After I did steps 1 and 2, my K&W's GFI stopped tripping, and my life is 
much simpler. I still do step 3, partially because it's a good thing to 
do, and partially because it's an excuse to spend some quality time with 
my rabbit... :-)

A fourth step is to get an isolation transformer that sits between wall 
power and your K&W. This should *really* prevent those nuisance trips of
your K&W's GFI. I haven't take this step yet.


If you're tripping a breaker other than your K&W's GFI, it might be:
1. the other breaker is also a GFI: two GFIs on the same circuit 
   sometimes cause trips
2. you're sucking more amps out of the wall than the breaker will allow:
   the amps on your K&W meter are always less than the amps being sucked
   out of the wall. You mentioned dialing your amps way down, so I don't
   think this is your problem.
3. You have a genuine wiring problem that is shorting out the wall socket. 

That's the limit of my experience so far. If you have shifting problems 
on hills, I can help there, too... :-)

--Z
--
Zig Zichterman  ziggr@nospam.best.com  http://www.best.com/~ziggr

Gabrielle: "Another one's fallen for you."
Xena     : "Again? Why does this always happen?"
Gabrielle: "The blue eyes, the leather. Some guys just love leather."

Subject:     Re: Several things on my mind
Sent:        08/15/97 11:38 AM
To:          EV Mailing List, EV@SJSUVM1.SJSU.EDU
             n9ogk@juno.com

>Jack W Doyle, n9ogk@juno.com asks:
>How can one justify the need for voltages higher
>than 144V or current capability higher than 500A in a vehicle other than
>for racing purposes? 

I have a 96V VW Rabbit convertible with a 400+ controller (Auburn Kodiak, 
don't remember the max current).

I want more volts. I want more current. I want more power. This isn't just
a Tim Allen-style power craving. Yeah, it'd really be fun to have a rear
bumper sticker "you've just been passed by an electric vehicle", but that's
not my *primary* reason for more power. :-)

0-60 MPH in 20+ seconds is annoying. Especially on a busy freeway onramp
with a long line of cranky commuters right behind me.

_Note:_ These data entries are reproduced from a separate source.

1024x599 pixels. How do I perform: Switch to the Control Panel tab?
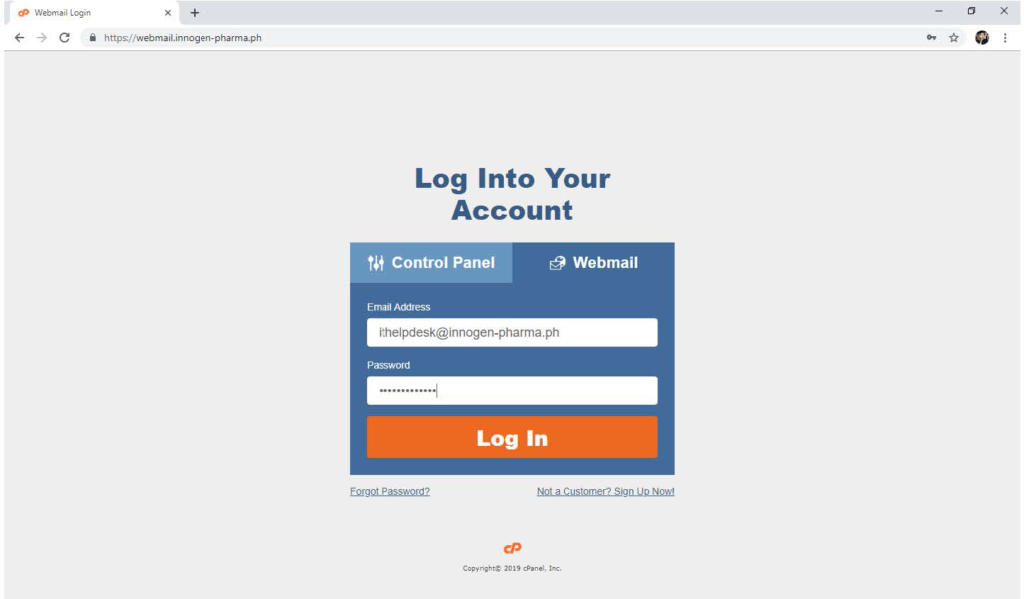431,263
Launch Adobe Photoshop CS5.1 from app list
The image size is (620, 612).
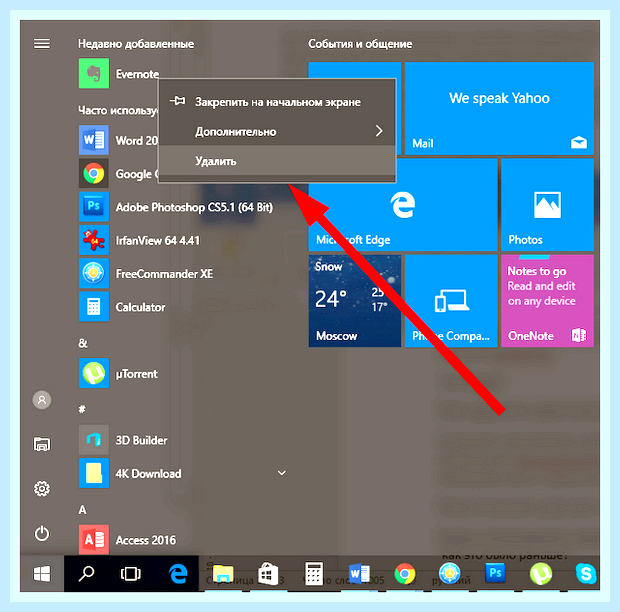click(176, 207)
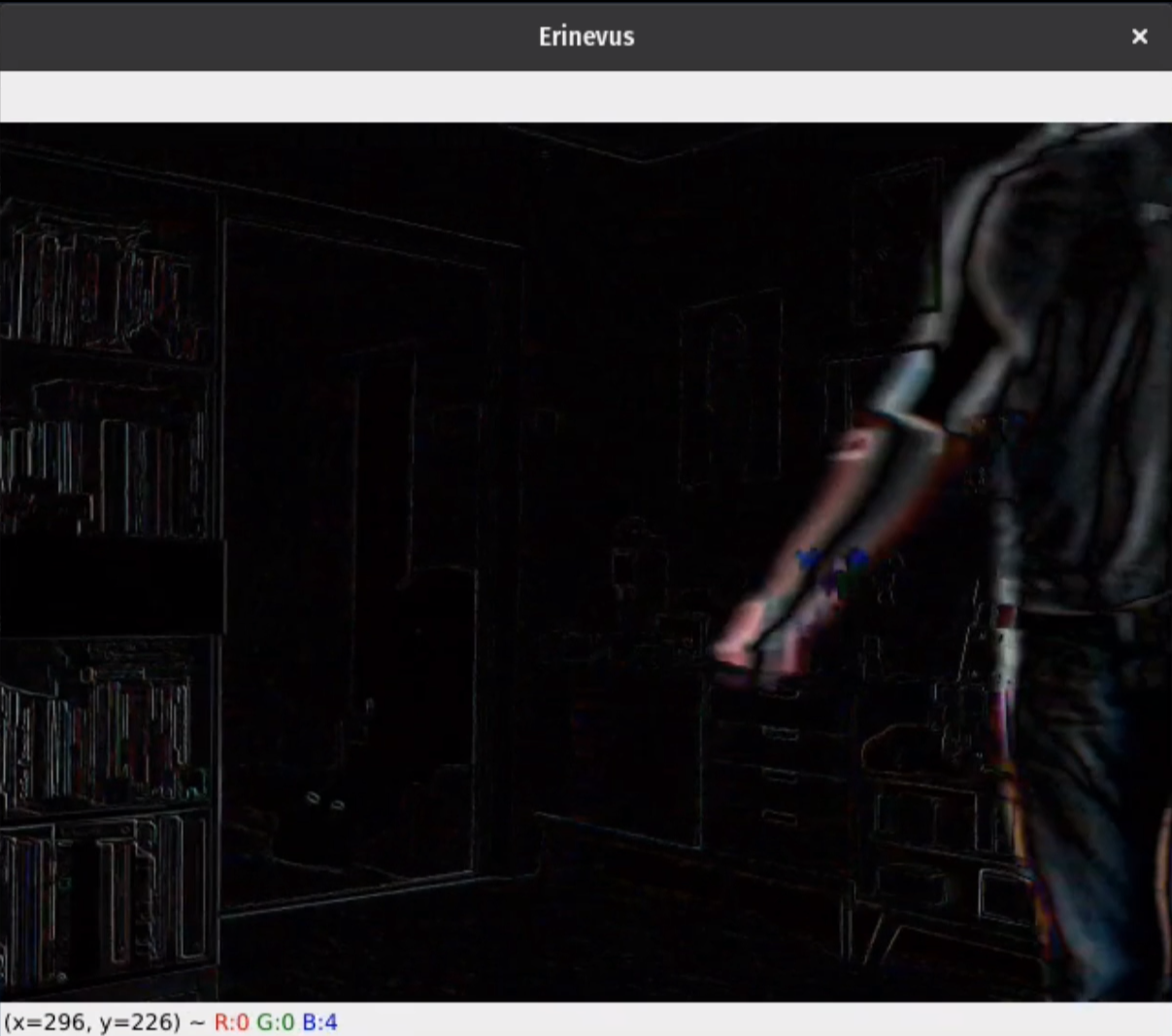This screenshot has height=1036, width=1172.
Task: Select the green G:0 value in status bar
Action: [x=275, y=1021]
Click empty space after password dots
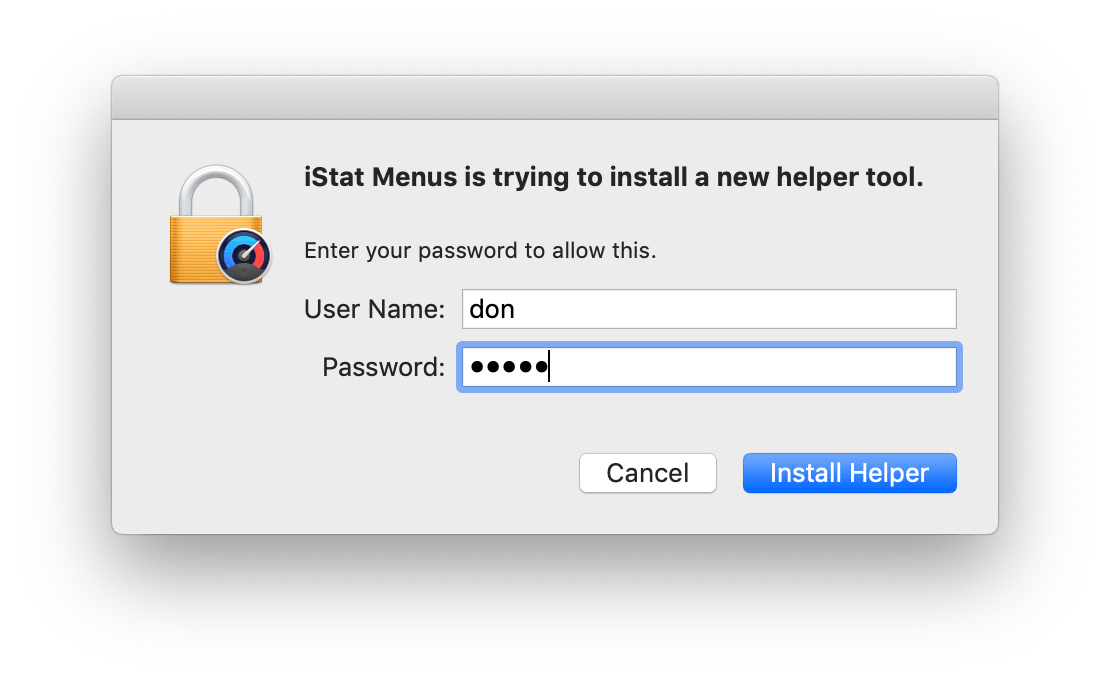Image resolution: width=1110 pixels, height=682 pixels. pyautogui.click(x=753, y=367)
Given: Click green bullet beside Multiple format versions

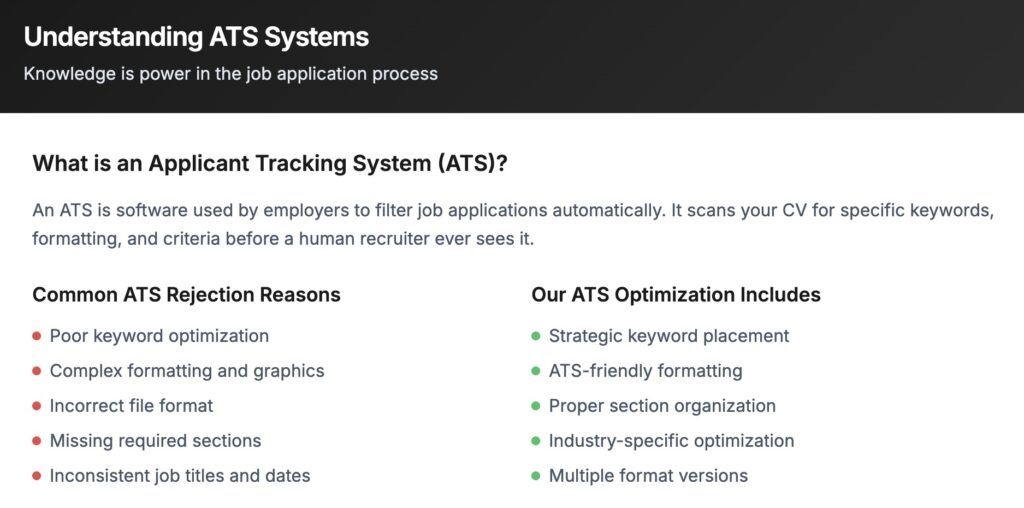Looking at the screenshot, I should [x=536, y=476].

Once my car hits 55 MPH, I'm powerless: I'm sucking 250-300 amps just to
keep my speed up against wind and rolling resistance. I can slowly
accelerate to 70+ on flat/downhill freeways, but if there's even a slight
bit of hill, I will eventually slow to 55 MPH. This means I have to vacate
the fast lanes on any uphill slope.

On Highway 13, a 65 MPH roller-coaster freeway with hill after hill after
hill, I slow to a truly dangerous 25 MPH crawl. The only way I can keep 
it above 55 MPH up the next hill is to roll down the previous hill at 75+
(this works only as long as there isn't any slow traffic in front of me).

When I read of Bill Dube's impending Wabbit horsepower increase, my ears
perked up, my eyes opened wide, and I think I drooled a bit onto my
keyboard. I'm a happy and proud EV owner, but I'm definitely looking around
for an upgrade in a few years. I want an EV that performs just like my
little Integra (ok, Integra might be asking a bit much, but I'd like to at
least keep pace with a Geo Metro when going up hills). 

--Z
--
Zig Zichterman  ziggr@nospam.best.com  http://www.best.com/~ziggr

Gabrielle: "Another one's fallen for you."
Xena     : "Again? Why does this always happen?"
Gabrielle: "The blue eyes, the leather. Some guys just love leather."